Per accertarlo si utilizza un algoritmo abbastanza semplice e intuitivo, che permette anche ai familiari di farsi un’idea della situazione. La diagnosi di depressione puerperale è probabile se sono presenti quattro o più dei seguenti sintomi:
- repentini sbalzi di umore;
- perdita di interesse per il neonato;
- difficoltà di concentrazione e decisione;
- agitazione psichica e irrequietezza;
- astenia;
- aumento o scomparsa dell’appetito;
- disturbi del sonno: insonnia o, al contrario ipersonnia;
- ricorrenti pensieri di morte o di suicidio;
- sentimenti di inadeguatezza e sensi di colpa nei confronti del bambino;
- ansia eccessiva nei confronti della salute del neonato.

Come si cura?

Quando sono in gioco fattori prevalentemente biologici, la terapia più efficace si basa sulla combinazione di estrogeni e antidepressivi (triciclici o modulatori selettivi della ricaptazione della serotonina, SSRI), sotto stretto controllo medico. E’ inoltre importante aiutare la neomamma nella cura del bambino, coinvolgendo non solo le nonne, se ci sono, ma anche il partner, gli altri familiari ed eventualmente l’assistenza sociale. Una presenza affettiva rassicurante è infatti un potente fattore di guarigione, perché aiuta a vincere il senso di solitudine e inadeguatezza, amplifica i benefici dei farmaci e riduce la probabilità di ricadute. Quando emergano gravi problemi psicorelazionali, può essere indicata anche una psicoterapia.

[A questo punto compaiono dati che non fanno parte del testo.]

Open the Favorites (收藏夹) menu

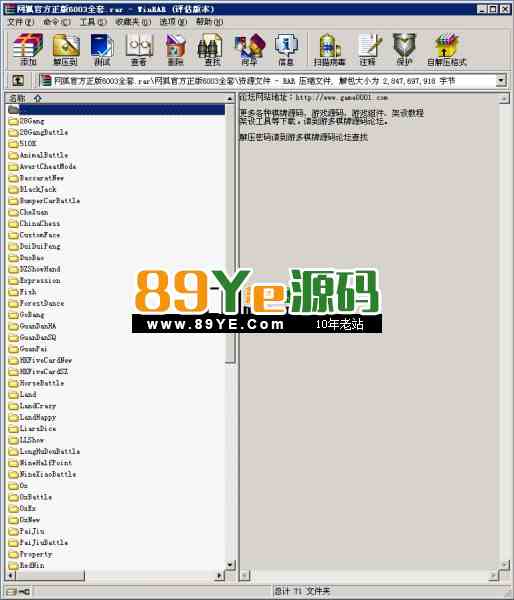pos(133,22)
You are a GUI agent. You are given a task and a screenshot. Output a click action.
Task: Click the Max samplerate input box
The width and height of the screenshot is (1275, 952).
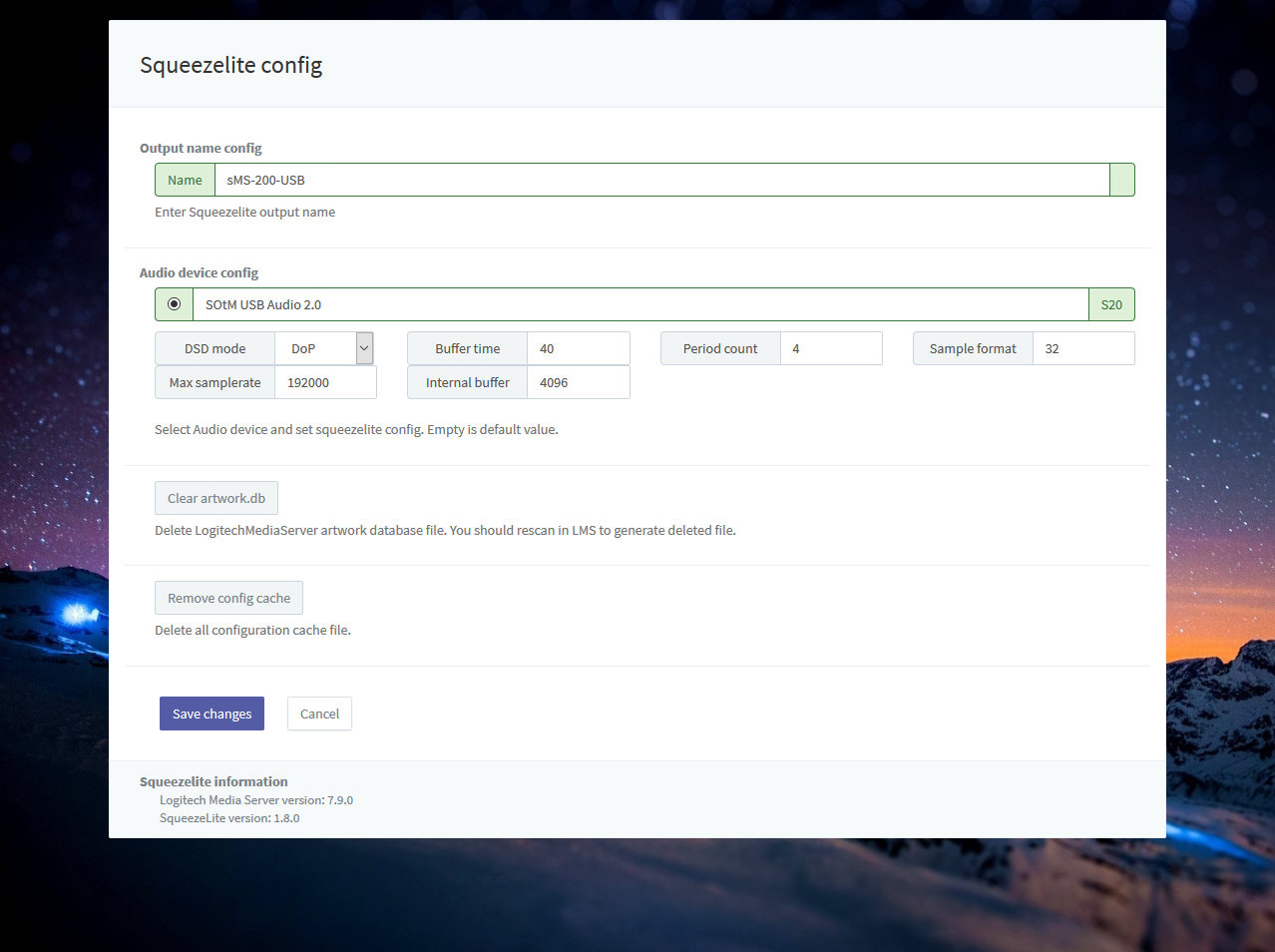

Quanto è importante curarsi bene e per tempo?

Una terapia tempestiva è importante, perché una depressione puerperale non curata mette in pericolo l’equilibrata crescita del piccolo. Una mamma depressa e distaccata, infatti, priva il neonato di quel nutrimento d’amore, fatto di sguardi, sorrisi, carezze, coccole, abbracci, parole, che è essenziale per il suo sviluppo intellettivo ed emotivo. Inoltre, i figli delle mamme depresse corrono maggiori rischi nella vita quotidiana: recenti studi indicano, nei primi tre anni di vita, un aumento del 44% dei consulti di emergenza per incidenti domestici e una riduzione del 20% dei controlli pediatrici periodici e delle vaccinazioni.

I casi di psicosi, invece, come vanno affrontati?

Vanno seguiti in ambiente protetto e con personale specializzato. Dopo la dismissione va dedicata una grande attenzione alle cure domiciliari, perché il rischio di recidive è molto alto anche oltre i due anni dal parto.